** Passage for review follows **
London fire: Mourning, anger and questions over lives lost in inferno
London's fire chief has warned that it could take weeks to identify all the victims of the Grenfell Tower fire, such is the devastation caused by the blaze.
A day after the devastating fire in North Kensington, firefighters were still working to dampen the blaze and search for remains of the dead. Police said the confirmed number of deaths had reached 17.
Dany Cotton, London's fire commissioner, said she had "genuinely" no idea about how many people were still missing. She also admitted that it we be an "absolute miracle" if there was still anyone alive in the tower and that it would take "weeks" to complete a proper search with the building still unstable.
On Thursday, Labour Member of Parliament David Lammy called for arrests to be made over the fire, describing the incident as "corporate manslaughter."
here are the latest developement so far:
- Final death toll still unknown, no number put on missing
- Residents who escaped were offered housing overnight
- Local council says it has enough donations for the survivors
- 37 people in hospital, 17 of which are critical
- British Prime Minister Theresa May visited the site Thursday
British Prime Minister Theresa May visited the site of the fire on Thursday where she talked to those involved in the rescue effort.
** End of Passage for review **
**What is required**
Continue the report above on the Grenfell Tower fire, starting after its final sentence.
** Collected material follows **
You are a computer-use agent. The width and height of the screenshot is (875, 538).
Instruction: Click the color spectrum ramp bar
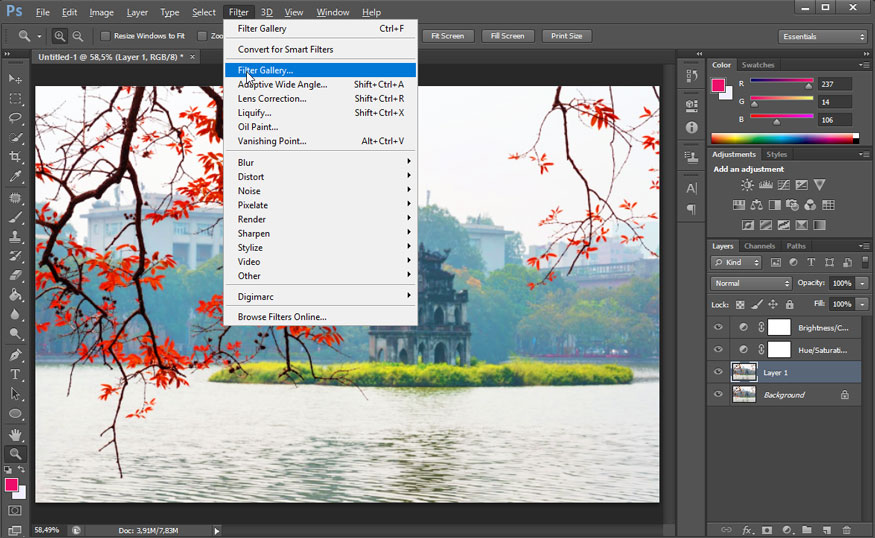point(784,138)
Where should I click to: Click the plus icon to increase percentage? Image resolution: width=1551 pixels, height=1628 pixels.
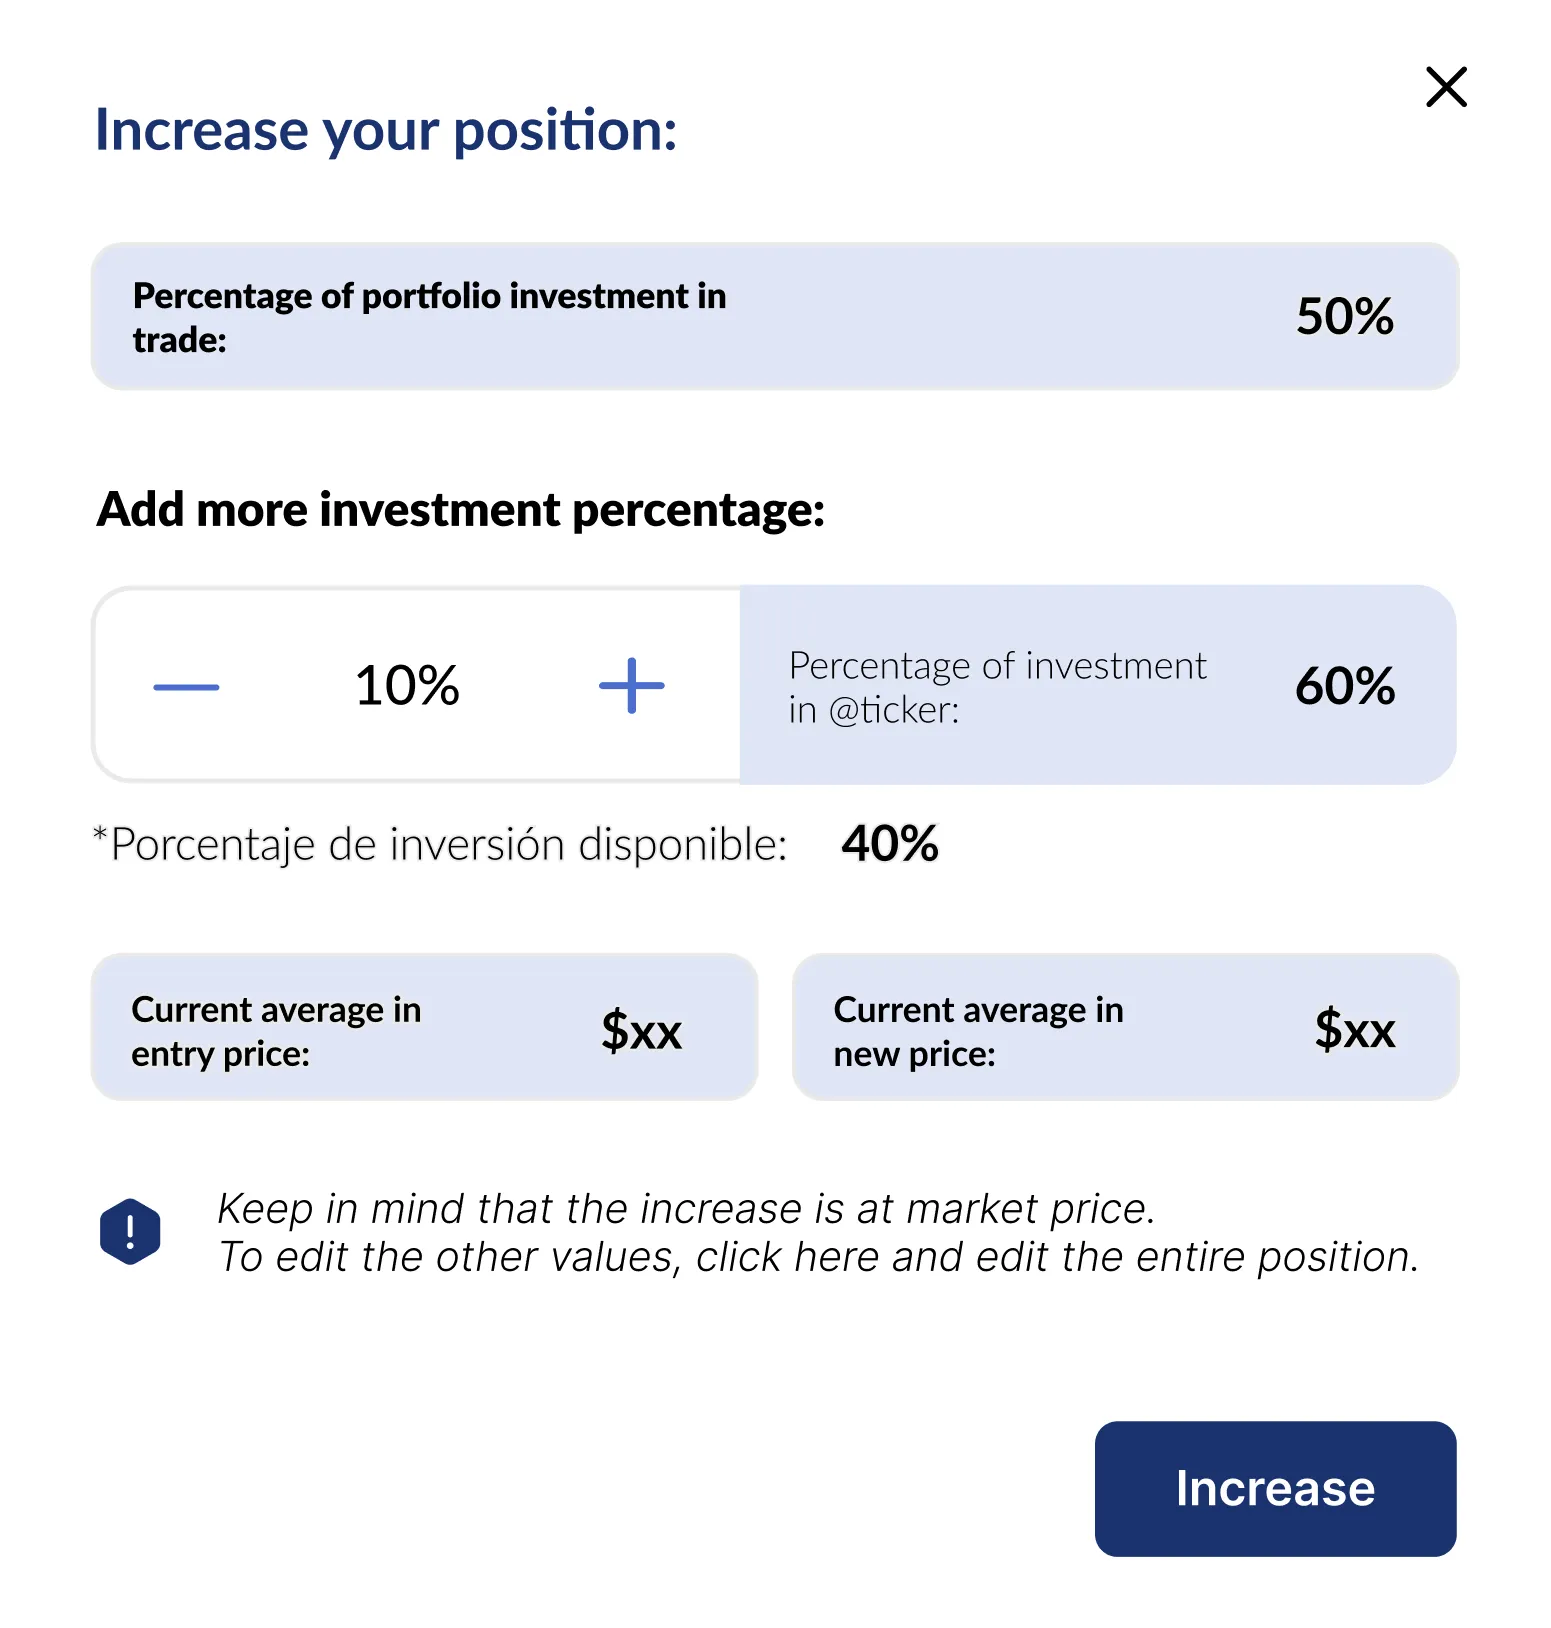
** End of Collected material **
**Your response**
"We built buildings in the 70s, those 70s buildings, many of them should be demolished, they haven't got easy fire escapes, they've got no sprinklers - it's totally, totally unacceptable in Britain that this is allowed to happen and people lose their lives in this way and people should be held to account."
Speaking Thursday, fire chief Cotton said that urban search and rescue dogs would be deployed inside the building.
Cotton said that while the core of the building was structurally sound, dogs were lighter and more agile than people. Her staff will remain on scene for "days to come" and that the search of the tower would be a "slow and painstaking process."
Cotton also said that parts of the building would have to be shored up in order to make it safe for rescue workers to reach each floor.
Questions remain over how the Grenfell Tower fire began and how it spread so quickly through the 1970s-era building that was home to as many as 500 people.
Originally constructed in 1974, the residential tower block had recently undergone a massive $13.2M (£10.3M) refurbishment carried out by private developers Rydon and completed in the summer of 2016.
According to the local authority's website, these large-scale works included the installation of "insulated exterior cladding, new double-glazed windows and a new communal heating system, with the goal of improving energy efficiency."